I walked into my house this morning to find an 18 pack on the counter. I think that's gods way of ringing the bell for round two.
Woke up in 100% not my clothes this morning. Third time this month. Fuck. Tequila.
A stripper just got mad at me for saying goddammit. She's in no position to lecture me on morality
Hes sobering up now. He was just really bad for like 45 minutes. He cried while he was telling me how he pictured us eating hotdogs on the beach together..
Telling me its the beginning of school is like telling me the crown royal fairy has come back from vacation.
Stealing vibrators from Walmart together was when I realized you'd be my Maid of Honor.
there's a guy looking for his pants in my room, is he yours?
So I fucked her. If you're keeping score at home, it's all tied up with horrible sex with someone I like and great sex with someone I hate both with 1.
Would it be appropriate to cancel a hookup to watch the golden globes?
absolutely. tina fey and amy poehler trump everything.
My condom drawer is now filled with W-2s and tax return documents. Is this adulting?
I sent him a tex saying, "I thought my intentions were clear" drunk me has some balls.

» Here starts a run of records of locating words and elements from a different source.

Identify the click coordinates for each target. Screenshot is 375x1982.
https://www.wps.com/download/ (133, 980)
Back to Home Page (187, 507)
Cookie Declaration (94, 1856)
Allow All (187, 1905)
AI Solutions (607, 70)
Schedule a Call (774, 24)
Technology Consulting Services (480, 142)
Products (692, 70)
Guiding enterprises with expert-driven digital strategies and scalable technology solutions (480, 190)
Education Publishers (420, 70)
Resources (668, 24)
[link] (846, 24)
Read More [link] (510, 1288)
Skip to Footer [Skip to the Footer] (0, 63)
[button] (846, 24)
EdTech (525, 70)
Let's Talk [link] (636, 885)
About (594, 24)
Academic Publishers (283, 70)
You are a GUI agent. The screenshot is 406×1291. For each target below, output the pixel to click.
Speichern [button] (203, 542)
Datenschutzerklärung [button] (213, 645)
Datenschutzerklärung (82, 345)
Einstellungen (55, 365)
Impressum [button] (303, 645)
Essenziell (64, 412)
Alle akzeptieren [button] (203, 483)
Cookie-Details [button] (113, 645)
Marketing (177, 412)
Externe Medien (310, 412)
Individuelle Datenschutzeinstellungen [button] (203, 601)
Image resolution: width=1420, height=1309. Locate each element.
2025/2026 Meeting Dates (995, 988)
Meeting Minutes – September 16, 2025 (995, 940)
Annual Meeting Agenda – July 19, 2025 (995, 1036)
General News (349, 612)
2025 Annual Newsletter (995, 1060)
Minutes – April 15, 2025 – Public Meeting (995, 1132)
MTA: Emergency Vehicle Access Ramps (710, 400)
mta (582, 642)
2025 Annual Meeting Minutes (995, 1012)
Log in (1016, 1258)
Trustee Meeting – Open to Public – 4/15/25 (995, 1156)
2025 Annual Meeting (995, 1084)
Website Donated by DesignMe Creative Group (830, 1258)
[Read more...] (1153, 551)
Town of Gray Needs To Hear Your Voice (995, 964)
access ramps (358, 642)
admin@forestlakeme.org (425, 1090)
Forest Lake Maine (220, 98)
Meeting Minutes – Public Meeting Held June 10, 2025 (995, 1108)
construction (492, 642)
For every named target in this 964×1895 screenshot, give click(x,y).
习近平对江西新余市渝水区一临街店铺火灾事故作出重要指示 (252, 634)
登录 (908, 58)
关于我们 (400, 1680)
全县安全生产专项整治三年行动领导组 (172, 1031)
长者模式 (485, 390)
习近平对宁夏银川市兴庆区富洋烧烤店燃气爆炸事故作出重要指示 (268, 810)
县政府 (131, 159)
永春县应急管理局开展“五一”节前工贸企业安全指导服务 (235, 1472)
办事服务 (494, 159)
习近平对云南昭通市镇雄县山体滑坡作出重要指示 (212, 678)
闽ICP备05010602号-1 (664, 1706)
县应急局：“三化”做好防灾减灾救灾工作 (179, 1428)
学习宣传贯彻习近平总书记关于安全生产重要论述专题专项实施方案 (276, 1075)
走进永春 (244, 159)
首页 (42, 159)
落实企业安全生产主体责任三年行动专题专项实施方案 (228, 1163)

Sitting naked, eating lucky charms with rain boots on
I just smoked weed out of a tomahawk, then chased an armadillo with said tomahawk, I love my life.
He said he broke his back in 3 spots & my first thought was "there goes my booty call".
Did u have a 2nd thought
I need a new booty call.
According to the office gossip the new secretary is “a homewrecking whore”. Think I should spend $27 on a fake wedding ring?
Yes! Want that picture of you and my nephew?